_Problem statement_
Each record below should be output verbatim, without pictures.

_Data for review_
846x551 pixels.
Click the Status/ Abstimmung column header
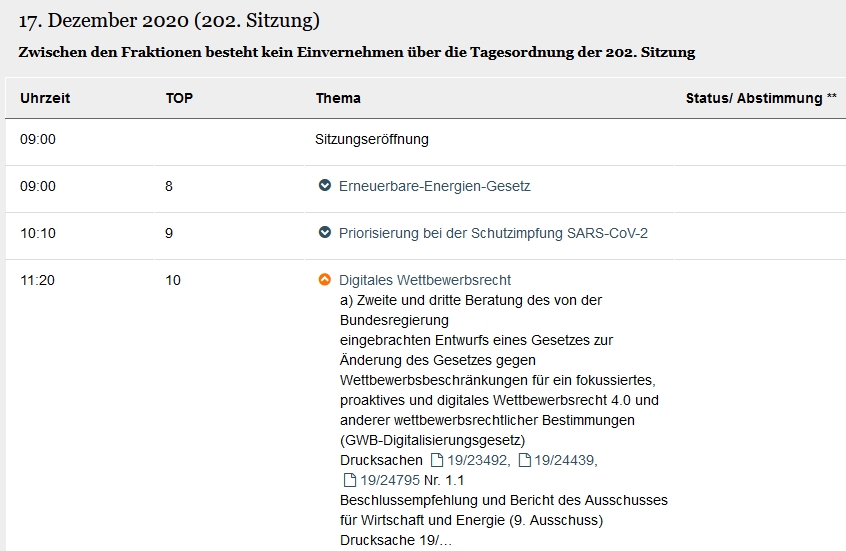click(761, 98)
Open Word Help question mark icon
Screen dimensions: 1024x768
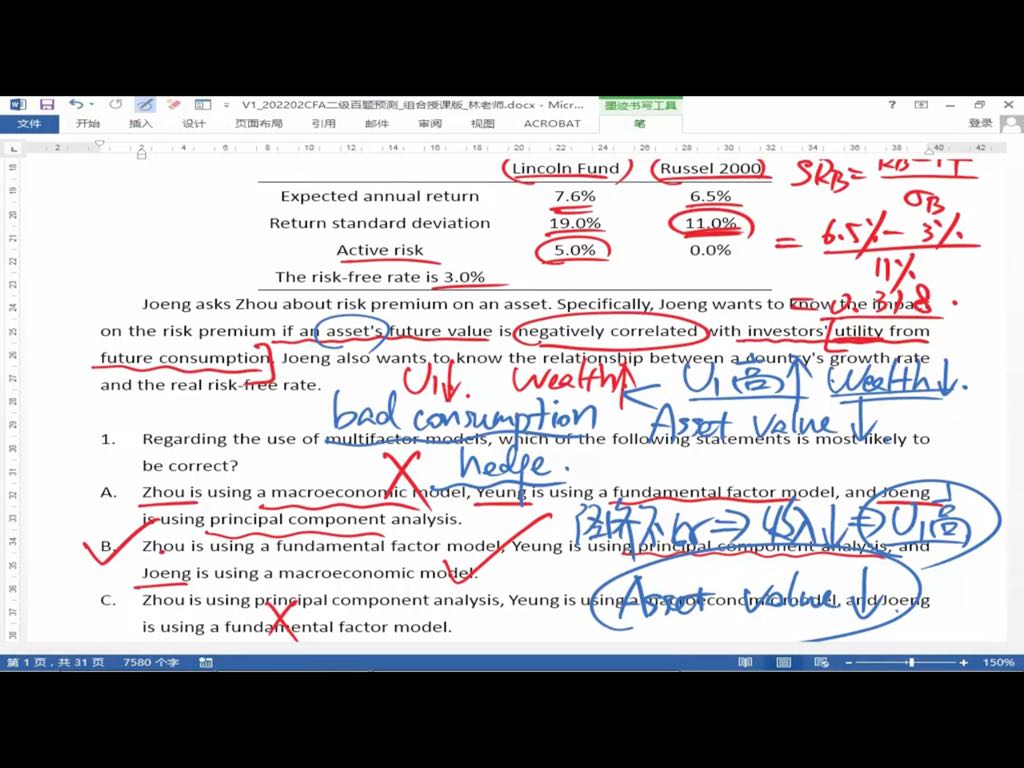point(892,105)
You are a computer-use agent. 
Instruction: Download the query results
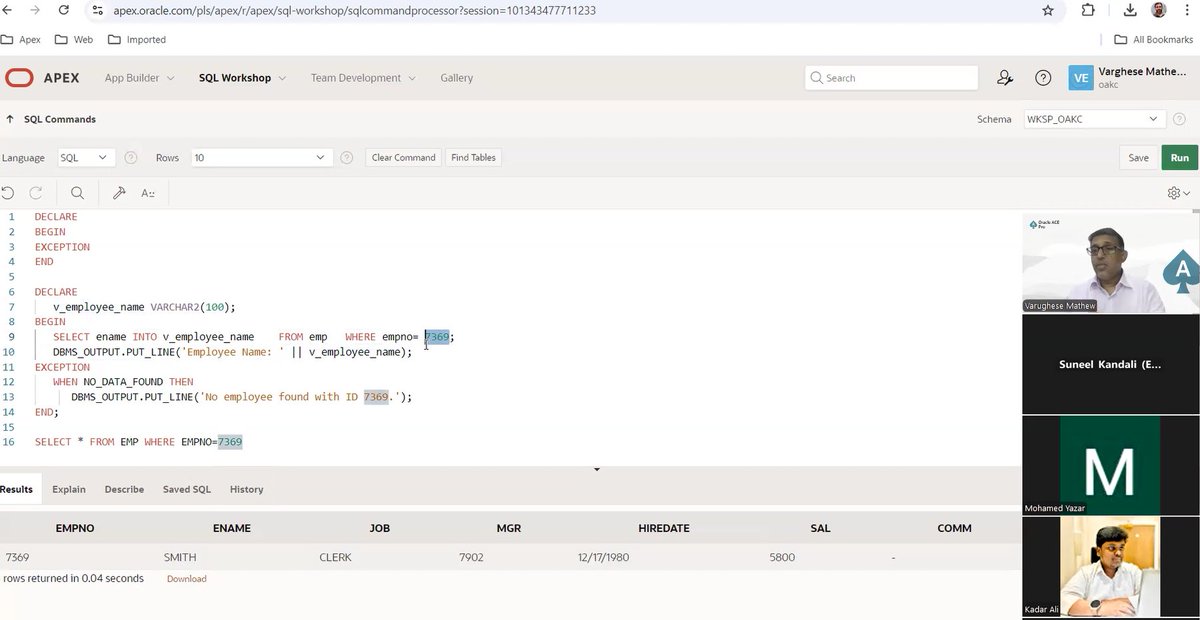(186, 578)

_Response for this exercise_
846x551 pixels.
Click the Status/ Abstimmung column header
click(761, 98)
Open Word Help question mark icon
Screen dimensions: 1024x768
point(892,105)
You are a computer-use agent. 
Instruction: Download the query results
(186, 578)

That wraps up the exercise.